There are three main growing regions in India: Assam, Nilgiri Hills, and Darjeeling. These three areas make delicious black teas that taste very different from one another. That’s due to terroir. The climate, altitude and soil all have an effect on the flavors. Also the plant cultivars used also change the flavor.

First up, let’s discuss Assam- This region is in Northeast India near Burma. It is a tropical region that has about 900 gardens! The elevation is about sea level, and the weather is mild and can get very hot during monsoon season. Much of the tea grown in this region is processed as CTC (cut, tear, curl) tea. Small cut leaves that create an even stronger brew that steeps up quite quickly. The cultivar that grows here is camellia sinensis var. assamica and was of course named after the region. The tea is brisk and malty. It can commonly be found in English Breakfast and English Afternoon blends. It’s made to steep up strong, as the Brits like to add milk and sweetener to their cups. This is also a tea commonly used for Masala chai.

Nilgiri is a mountainous region of southeast India and the 3rd largest tea growing area. Growing here started in the mid-19th century. The teas are well balanced and quite dark with a bit of fruit and spice. The climate is tropical and ideal for year-round growing. Many of the plants here are of the Assamica variety, and most of the teas are processed using the CTC method. Can you believe there are more than 30,000 gardens in this area?? That’s an immense amount of tea!

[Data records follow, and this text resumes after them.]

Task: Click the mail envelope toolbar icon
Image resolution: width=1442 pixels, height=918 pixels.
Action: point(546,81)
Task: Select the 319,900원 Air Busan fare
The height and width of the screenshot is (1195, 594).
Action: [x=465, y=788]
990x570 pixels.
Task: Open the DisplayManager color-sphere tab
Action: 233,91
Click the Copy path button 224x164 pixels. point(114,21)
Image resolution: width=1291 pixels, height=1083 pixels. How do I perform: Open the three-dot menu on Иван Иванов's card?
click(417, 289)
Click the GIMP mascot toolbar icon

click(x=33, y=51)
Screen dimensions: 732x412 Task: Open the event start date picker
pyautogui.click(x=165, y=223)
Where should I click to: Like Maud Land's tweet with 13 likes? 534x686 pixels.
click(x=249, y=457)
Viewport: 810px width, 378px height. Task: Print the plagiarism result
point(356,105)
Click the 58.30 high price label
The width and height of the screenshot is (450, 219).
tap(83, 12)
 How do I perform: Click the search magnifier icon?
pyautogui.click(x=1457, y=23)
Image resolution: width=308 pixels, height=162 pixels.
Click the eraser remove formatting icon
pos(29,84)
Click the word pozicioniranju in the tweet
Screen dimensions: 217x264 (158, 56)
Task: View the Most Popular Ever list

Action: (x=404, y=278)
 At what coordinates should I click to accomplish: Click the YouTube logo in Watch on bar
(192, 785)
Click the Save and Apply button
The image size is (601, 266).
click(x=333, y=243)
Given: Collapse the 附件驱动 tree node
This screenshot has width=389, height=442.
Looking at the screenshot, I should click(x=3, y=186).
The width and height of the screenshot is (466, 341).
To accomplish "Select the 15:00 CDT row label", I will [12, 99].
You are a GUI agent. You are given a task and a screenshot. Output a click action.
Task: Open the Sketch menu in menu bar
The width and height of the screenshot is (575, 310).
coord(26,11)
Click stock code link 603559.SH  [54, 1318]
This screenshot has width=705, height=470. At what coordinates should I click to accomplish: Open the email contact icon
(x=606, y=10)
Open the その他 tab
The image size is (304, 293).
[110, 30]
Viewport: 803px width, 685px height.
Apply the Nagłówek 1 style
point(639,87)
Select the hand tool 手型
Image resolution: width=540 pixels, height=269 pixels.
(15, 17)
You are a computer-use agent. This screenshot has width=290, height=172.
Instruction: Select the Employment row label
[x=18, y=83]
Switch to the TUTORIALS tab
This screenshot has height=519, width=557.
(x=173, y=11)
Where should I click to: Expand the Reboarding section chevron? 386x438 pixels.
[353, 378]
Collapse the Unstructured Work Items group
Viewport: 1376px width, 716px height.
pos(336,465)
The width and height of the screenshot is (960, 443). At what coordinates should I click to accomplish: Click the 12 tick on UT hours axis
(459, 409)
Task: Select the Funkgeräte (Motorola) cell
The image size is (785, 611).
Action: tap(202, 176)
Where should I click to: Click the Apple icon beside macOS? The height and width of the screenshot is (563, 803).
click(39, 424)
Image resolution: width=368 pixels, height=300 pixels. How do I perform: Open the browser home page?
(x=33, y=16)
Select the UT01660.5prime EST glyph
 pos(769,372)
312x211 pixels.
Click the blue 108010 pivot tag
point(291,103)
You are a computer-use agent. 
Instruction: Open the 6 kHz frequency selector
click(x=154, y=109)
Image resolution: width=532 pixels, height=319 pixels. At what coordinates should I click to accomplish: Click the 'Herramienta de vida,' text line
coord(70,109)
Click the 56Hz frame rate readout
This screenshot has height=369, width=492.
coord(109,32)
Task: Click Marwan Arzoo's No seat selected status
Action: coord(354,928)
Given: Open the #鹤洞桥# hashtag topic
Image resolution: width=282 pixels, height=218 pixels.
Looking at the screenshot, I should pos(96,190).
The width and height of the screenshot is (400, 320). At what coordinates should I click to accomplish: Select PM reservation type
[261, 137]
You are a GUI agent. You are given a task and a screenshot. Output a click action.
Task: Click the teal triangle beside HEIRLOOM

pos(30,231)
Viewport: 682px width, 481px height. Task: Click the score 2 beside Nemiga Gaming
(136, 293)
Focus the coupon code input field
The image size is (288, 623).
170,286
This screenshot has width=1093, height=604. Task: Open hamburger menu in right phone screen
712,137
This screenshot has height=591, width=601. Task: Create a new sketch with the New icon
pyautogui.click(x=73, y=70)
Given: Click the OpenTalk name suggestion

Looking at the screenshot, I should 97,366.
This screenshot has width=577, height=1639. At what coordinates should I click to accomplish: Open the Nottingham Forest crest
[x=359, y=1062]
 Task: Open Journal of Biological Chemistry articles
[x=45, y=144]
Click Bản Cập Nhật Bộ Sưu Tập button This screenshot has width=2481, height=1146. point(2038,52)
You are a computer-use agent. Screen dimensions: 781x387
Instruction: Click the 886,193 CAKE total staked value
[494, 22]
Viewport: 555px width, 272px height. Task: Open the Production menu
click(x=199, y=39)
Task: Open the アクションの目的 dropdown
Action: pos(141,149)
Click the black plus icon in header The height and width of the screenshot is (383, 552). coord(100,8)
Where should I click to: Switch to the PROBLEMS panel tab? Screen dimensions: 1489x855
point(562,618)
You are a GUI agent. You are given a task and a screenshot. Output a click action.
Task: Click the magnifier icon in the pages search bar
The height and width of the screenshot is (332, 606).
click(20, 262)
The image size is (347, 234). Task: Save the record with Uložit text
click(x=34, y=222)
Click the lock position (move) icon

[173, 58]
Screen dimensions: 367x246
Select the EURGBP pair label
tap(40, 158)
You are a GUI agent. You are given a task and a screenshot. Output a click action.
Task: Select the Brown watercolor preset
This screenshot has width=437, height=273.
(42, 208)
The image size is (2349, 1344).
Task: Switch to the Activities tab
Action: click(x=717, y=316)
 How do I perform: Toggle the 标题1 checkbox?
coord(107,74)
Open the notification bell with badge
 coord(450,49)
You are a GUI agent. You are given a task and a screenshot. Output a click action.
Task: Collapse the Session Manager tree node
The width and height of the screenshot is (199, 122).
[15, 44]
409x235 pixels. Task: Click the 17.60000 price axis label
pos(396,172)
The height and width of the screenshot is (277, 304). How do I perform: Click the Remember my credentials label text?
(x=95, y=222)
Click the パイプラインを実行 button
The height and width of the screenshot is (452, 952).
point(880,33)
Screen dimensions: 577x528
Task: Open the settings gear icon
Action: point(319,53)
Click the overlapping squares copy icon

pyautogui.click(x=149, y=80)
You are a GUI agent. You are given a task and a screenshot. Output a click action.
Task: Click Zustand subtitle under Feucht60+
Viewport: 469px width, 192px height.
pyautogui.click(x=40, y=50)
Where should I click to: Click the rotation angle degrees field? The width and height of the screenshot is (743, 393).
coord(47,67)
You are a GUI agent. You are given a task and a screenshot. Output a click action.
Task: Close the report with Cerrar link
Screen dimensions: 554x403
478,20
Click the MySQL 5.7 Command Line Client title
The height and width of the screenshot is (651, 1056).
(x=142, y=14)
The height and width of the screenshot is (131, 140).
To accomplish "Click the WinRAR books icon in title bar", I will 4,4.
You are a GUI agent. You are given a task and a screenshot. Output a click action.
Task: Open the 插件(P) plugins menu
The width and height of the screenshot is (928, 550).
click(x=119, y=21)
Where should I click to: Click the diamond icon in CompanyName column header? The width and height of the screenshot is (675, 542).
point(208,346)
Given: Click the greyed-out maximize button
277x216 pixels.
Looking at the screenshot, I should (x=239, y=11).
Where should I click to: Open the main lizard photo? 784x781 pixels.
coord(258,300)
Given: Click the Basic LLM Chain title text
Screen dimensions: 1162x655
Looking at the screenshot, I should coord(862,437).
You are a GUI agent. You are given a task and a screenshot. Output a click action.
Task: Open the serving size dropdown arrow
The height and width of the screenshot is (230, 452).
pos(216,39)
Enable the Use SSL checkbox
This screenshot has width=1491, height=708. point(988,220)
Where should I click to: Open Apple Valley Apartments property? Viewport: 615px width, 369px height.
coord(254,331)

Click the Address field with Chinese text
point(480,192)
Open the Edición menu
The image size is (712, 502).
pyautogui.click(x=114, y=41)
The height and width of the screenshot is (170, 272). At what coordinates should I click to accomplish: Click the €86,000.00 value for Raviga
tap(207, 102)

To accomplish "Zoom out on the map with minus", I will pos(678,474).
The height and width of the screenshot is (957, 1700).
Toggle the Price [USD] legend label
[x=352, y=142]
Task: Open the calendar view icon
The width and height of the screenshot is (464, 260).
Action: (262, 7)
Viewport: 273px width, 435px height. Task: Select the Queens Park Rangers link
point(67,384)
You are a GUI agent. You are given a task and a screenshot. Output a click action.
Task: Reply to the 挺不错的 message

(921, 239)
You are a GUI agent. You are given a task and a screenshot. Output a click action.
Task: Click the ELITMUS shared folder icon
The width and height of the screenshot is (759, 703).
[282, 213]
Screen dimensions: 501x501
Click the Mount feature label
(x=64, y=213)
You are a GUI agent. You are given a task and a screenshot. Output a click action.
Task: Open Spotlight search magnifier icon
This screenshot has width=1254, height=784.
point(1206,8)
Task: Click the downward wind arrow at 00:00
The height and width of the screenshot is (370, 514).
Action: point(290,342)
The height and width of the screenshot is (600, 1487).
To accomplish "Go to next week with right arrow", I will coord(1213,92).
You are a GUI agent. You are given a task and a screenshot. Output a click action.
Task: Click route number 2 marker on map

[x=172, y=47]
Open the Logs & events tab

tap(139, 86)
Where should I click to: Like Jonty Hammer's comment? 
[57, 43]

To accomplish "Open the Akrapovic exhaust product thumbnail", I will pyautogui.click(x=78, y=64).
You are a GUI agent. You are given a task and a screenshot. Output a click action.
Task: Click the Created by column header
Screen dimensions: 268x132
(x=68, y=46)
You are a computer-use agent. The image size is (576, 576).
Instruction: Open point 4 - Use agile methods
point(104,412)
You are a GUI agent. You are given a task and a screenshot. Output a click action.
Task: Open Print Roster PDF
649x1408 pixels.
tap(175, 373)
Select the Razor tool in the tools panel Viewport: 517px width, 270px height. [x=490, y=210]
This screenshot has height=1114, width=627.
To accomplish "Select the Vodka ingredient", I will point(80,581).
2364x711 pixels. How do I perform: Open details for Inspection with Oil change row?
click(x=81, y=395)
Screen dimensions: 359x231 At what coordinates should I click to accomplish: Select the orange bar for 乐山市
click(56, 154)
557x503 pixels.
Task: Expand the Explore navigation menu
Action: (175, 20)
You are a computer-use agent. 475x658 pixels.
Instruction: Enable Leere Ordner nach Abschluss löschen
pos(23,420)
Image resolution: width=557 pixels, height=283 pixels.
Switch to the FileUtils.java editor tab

Finally the area most tea lovers know, Darjeeling. Teas here are grown in the Indian Himalayas. The first plantation in Darjeeling was started in 1856, and today there are about 86 tea gardens. The gardens are planted on the slopes of the Himalayan foothills, which help the plants drain well from the heavy rains that pass through the region.  There is just the right amount of cloud cover high at this altitude to give the plants the perfect amount of sunlight. The frequently foggy atmosphere creates a beautiful mist that hydrates and protects the plants while keeping them at an ideal temperature. The plant variety here is different from Nilgiri and Assam. It’s mostly comprised of camellia sinensis var sinensis, which is a smaller leaf than Assamica and actually is native to China. The British brought seeds of the plant to the region in 1841 and realized it was a perfect climate for growing. To learn a little more about the picking seasons and flavors of Darjeeling teas, you can check out my previous post here. To really appreciate the beauty of Darjeeling tea, it’s best to find teas grown and processed from just one estate.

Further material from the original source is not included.